▸ WORK INSTRUCTION
Would you restate, word for word, only the lines starting at the one with "Task: Select director name Lars von Trier" and ending with the final line of the entries below? Pictures stay out.

▸ DATA
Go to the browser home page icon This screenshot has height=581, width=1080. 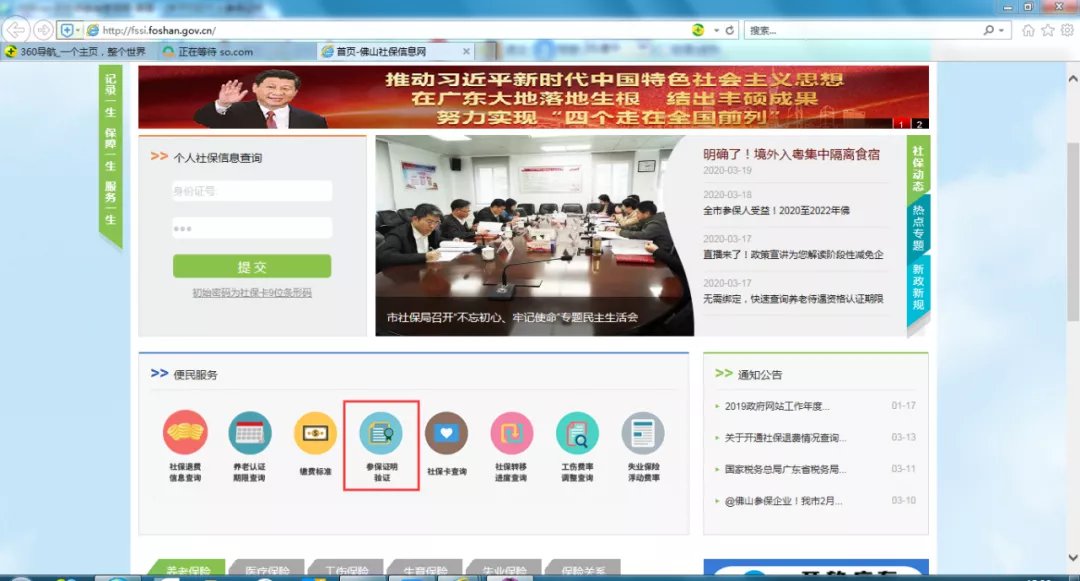(x=1028, y=30)
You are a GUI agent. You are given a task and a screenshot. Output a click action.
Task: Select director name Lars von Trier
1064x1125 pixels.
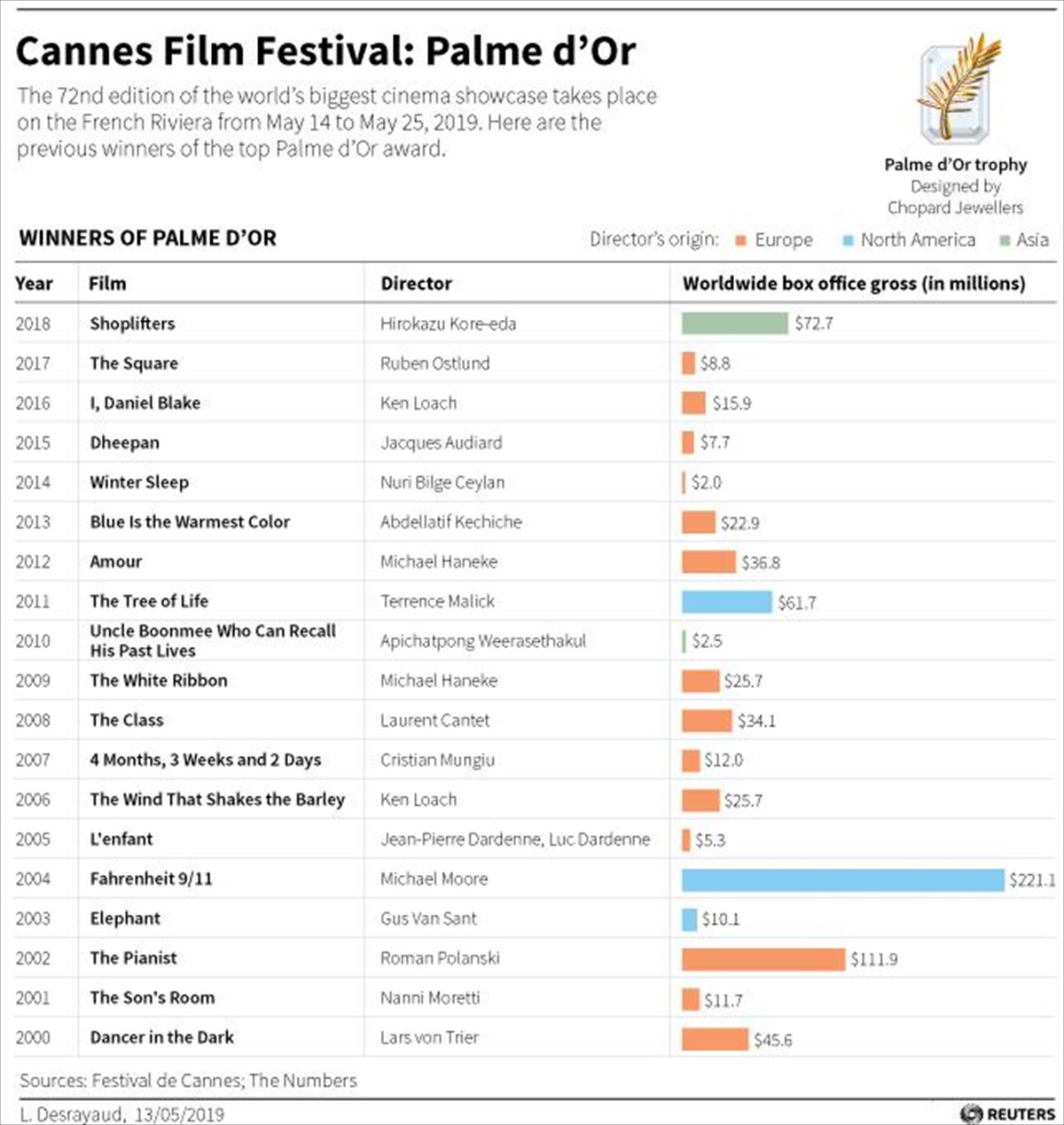(429, 1037)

▸ WRITTEN RESPONSE
Task: Select director name Lars von Trier
1064x1125 pixels.
(429, 1037)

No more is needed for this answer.